### ACTION ITEM
Below are several records. Retype exactly those lines running from the one with "Subscríbete (815, 816)" through the one with "contacto (999, 139)", end lines included, and no others.

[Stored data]
··········

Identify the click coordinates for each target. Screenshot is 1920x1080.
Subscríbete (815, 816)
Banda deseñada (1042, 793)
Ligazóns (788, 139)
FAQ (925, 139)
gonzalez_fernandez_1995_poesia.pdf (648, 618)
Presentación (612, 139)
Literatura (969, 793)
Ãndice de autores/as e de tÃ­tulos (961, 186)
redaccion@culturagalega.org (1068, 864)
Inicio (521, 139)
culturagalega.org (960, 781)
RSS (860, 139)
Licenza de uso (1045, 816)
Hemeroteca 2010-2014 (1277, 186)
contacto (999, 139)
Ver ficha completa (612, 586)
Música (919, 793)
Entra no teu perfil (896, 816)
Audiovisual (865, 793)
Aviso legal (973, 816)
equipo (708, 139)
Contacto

··········

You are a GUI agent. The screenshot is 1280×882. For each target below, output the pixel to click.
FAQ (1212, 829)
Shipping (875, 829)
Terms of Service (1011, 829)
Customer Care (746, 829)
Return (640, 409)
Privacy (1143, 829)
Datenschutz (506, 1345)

··········

### WORKED SOLUTION
Subscríbete (815, 816)
Banda deseñada (1042, 793)
Ligazóns (788, 139)
FAQ (925, 139)
gonzalez_fernandez_1995_poesia.pdf (648, 618)
Presentación (612, 139)
Literatura (969, 793)
Ãndice de autores/as e de tÃ­tulos (961, 186)
redaccion@culturagalega.org (1068, 864)
Inicio (521, 139)
culturagalega.org (960, 781)
RSS (860, 139)
Licenza de uso (1045, 816)
Hemeroteca 2010-2014 (1277, 186)
contacto (999, 139)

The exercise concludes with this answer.